• _Task instructions_: Below are lines of data; restate word for word those running from the line containing "You are a computer-use agent. The" to the line containing "You are a computer-use agent. This", inclusive, and no others.

• _Extracted material_:
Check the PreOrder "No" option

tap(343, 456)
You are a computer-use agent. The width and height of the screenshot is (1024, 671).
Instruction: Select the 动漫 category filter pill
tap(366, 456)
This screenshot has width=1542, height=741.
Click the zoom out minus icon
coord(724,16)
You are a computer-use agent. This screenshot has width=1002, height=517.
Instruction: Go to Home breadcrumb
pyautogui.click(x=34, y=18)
---
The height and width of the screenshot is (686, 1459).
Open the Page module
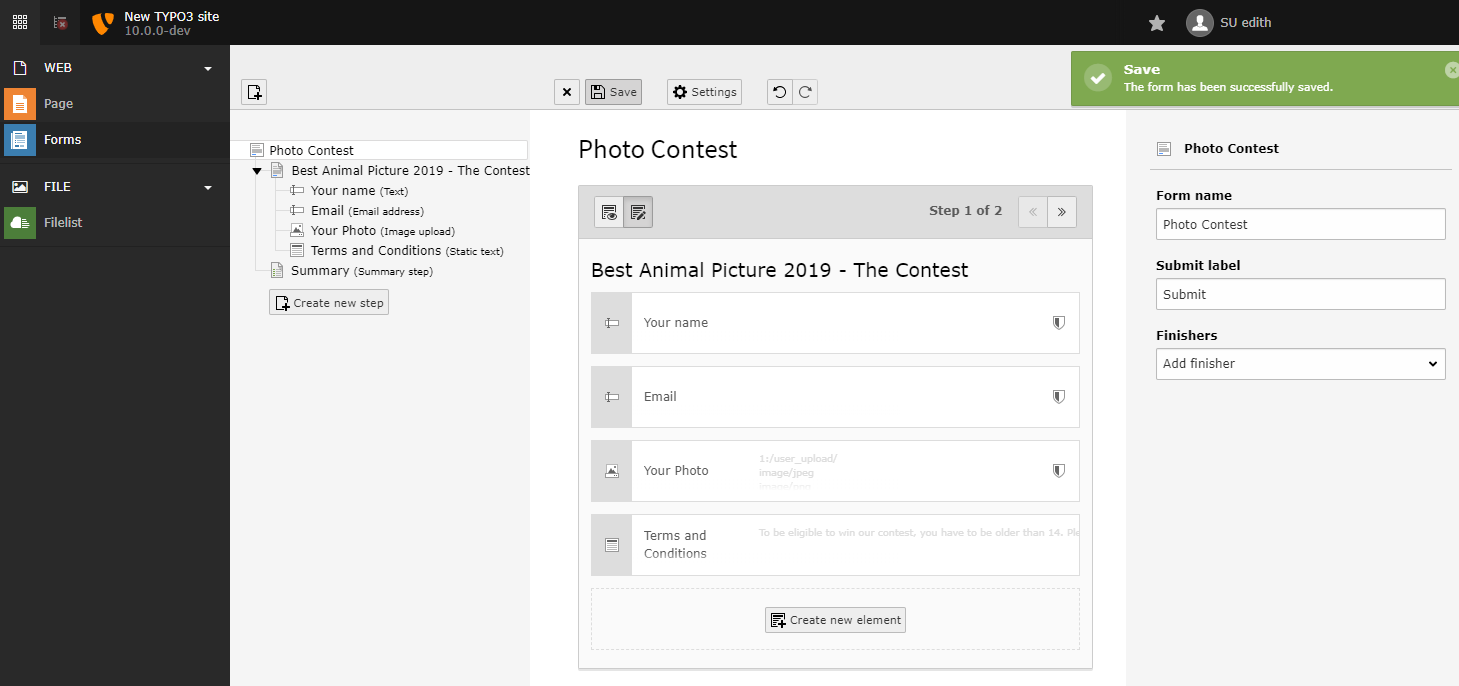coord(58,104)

• _Response for this exercise_:
You are a computer-use agent. The width and height of the screenshot is (1024, 671).
Instruction: Select the 动漫 category filter pill
tap(366, 456)
This screenshot has width=1542, height=741.
Click the zoom out minus icon
coord(724,16)
You are a computer-use agent. This screenshot has width=1002, height=517.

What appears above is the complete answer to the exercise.